23:06Jasper[m]: would be a kind of interesting testing setup
23:07Jasper[m]: Full height serverrack with a bunch of pcie slots. Throw in a bunch of cards per gen
23:08Jasper[m]: (or on smaller scale, can imagine that you'd be using 6000W of power before you're out of Kepler territory :^)
23:08Jasper[m]: * territory :^))
23:10gfxstrand[d]: Now up to 52C
23:11gfxstrand[d]: 21 minutes and only up to 52C. I think it might be working.
23:18redsheep[d]: gfxstrand[d]: Considering you were looking at close to an hour before failure I'm sure any airflow at all will do it. Probably could have blown on it and done the trick
23:19gfxstrand[d]: It's gotta last like 8 hours, though. Even a slow climb up is problematic.

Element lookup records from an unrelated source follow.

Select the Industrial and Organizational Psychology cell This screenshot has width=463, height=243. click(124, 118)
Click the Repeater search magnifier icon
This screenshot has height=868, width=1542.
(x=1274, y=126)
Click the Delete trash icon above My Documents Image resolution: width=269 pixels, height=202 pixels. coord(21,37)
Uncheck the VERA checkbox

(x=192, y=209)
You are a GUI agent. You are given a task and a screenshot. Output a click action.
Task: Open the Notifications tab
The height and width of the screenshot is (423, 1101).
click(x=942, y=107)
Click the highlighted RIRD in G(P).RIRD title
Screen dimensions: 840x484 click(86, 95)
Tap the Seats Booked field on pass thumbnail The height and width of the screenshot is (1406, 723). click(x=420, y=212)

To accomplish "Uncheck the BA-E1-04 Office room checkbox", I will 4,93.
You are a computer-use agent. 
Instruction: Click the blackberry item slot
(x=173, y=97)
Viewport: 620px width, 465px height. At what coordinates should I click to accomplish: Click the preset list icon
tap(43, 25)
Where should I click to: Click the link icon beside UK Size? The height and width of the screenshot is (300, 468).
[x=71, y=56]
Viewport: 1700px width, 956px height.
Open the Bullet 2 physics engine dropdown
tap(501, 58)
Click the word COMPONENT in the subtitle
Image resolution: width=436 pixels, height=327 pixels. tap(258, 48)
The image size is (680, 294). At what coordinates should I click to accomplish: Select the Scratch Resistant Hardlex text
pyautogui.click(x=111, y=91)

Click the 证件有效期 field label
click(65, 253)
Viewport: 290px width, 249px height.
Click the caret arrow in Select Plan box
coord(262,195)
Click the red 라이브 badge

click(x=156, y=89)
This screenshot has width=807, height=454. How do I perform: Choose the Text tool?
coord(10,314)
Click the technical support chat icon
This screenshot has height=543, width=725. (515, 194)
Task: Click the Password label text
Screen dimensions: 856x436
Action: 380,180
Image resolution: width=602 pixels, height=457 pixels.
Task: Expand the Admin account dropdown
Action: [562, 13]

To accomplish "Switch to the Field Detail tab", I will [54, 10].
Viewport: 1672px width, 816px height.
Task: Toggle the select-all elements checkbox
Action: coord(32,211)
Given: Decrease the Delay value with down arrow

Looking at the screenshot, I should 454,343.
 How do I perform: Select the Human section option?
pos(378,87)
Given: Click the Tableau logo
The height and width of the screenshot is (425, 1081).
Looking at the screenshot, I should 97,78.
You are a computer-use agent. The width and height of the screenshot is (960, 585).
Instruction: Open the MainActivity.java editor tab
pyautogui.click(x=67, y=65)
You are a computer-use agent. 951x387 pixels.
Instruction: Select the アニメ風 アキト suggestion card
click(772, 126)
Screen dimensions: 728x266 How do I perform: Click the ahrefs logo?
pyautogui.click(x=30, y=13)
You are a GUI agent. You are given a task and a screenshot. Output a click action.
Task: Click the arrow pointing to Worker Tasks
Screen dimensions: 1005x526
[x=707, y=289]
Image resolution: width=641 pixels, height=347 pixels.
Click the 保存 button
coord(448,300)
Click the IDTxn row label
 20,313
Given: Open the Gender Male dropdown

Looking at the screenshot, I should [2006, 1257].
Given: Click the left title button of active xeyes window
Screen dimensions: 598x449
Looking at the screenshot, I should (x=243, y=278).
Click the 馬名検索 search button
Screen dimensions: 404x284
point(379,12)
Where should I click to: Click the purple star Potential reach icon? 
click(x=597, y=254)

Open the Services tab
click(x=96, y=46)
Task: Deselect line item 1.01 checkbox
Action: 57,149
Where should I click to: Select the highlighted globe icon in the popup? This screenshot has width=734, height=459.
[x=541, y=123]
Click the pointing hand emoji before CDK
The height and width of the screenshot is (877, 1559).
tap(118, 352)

23:20redsheep[d]: Yeah steady state for passive cooling is very slow. Still with it taking that long you were very close to fine
23:24redsheep[d]: Do the fans spin on your maxwell b or is has that been surviving passive?
23:39gfxstrand[d]: 48 min, 53C
23:39gfxstrand[d]: redsheep[d]: I don't think they spin. I don't remember, though. And it's a 980 so there's a decent bit of GPU there.
23:43gfxstrand[d]: Now down to 52C. I think things may have stabilized
23:43gfxstrand[d]: 52C is a little higher than necessary but certainly a sustainable temperature.